I need to recode a factor variable with almost 90 levels. It is trait names from database which I then need to pivot to get the dataset for analysis. Is there a way to do it automatically without typing each OldName=NewName?
This is how I do it with dplyr for fewer levels:
df$TraitName <- recode_factor(df$TraitName, 'Old Name' = "new.name")
My idea was to use a key dataframe with a column of old names and corresponding new names but I cannot figure out how to feed it to recode
CodePudding user response:
One way would be a lookup table, a join, and coalesce
(to get the first non-NA value:
my_data <- data.frame(letters = letters[1:6])
levels_to_change <- data.frame(letters = letters[4:5],
new_letters = LETTERS[4:5])
library(dplyr)
my_data %>%
left_join(levels_to_change) %>%
mutate(new = coalesce(new_letters, letters))
Result
Joining, by = "letters"
letters new_letters new
1 a <NA> a
2 b <NA> b
3 c <NA> c
4 d D D
5 e E E
6 f <NA> f
CodePudding user response:
You could quite easily create a named vector from your lookup table and pass that to recode using splicing.

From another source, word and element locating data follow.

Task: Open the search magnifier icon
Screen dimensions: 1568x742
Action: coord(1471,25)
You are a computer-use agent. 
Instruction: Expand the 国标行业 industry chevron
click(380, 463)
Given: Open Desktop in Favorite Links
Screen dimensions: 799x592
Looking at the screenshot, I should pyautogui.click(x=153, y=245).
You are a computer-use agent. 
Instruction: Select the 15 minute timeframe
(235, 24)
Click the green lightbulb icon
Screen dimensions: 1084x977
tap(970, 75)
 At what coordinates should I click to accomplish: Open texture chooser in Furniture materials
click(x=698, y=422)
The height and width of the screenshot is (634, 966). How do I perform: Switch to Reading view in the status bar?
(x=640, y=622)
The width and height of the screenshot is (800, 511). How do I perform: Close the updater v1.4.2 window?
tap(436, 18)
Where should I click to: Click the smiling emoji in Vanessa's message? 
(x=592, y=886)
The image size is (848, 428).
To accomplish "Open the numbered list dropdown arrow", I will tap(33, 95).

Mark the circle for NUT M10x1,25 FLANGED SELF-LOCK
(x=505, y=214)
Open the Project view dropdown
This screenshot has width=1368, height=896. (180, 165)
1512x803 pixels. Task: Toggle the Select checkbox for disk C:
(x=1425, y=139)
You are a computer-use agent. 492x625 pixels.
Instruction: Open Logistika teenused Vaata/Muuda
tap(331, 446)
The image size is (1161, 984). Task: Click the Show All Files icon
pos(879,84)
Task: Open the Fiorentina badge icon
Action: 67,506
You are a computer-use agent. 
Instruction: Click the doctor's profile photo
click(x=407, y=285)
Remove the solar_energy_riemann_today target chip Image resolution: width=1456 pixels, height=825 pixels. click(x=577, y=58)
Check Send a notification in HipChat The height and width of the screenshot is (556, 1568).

It might as well be faster than a join.
library(tidyverse)
# test data
df <- tibble(TraitName = c("a", "b", "c"))
# Make a lookup table with your own data
# Youll bind your two columns instead here
# youll want to keep column order to deframe it.
# column names doesnt matter.
lookup <- tibble(old = c("a", "b", "c"), new = c("aa", "bb", "cc"))
# Convert to named vector and splice it within the recode
df <-
df |>
mutate(TraitNameRecode = recode_factor(TraitName, !!!deframe(lookup)))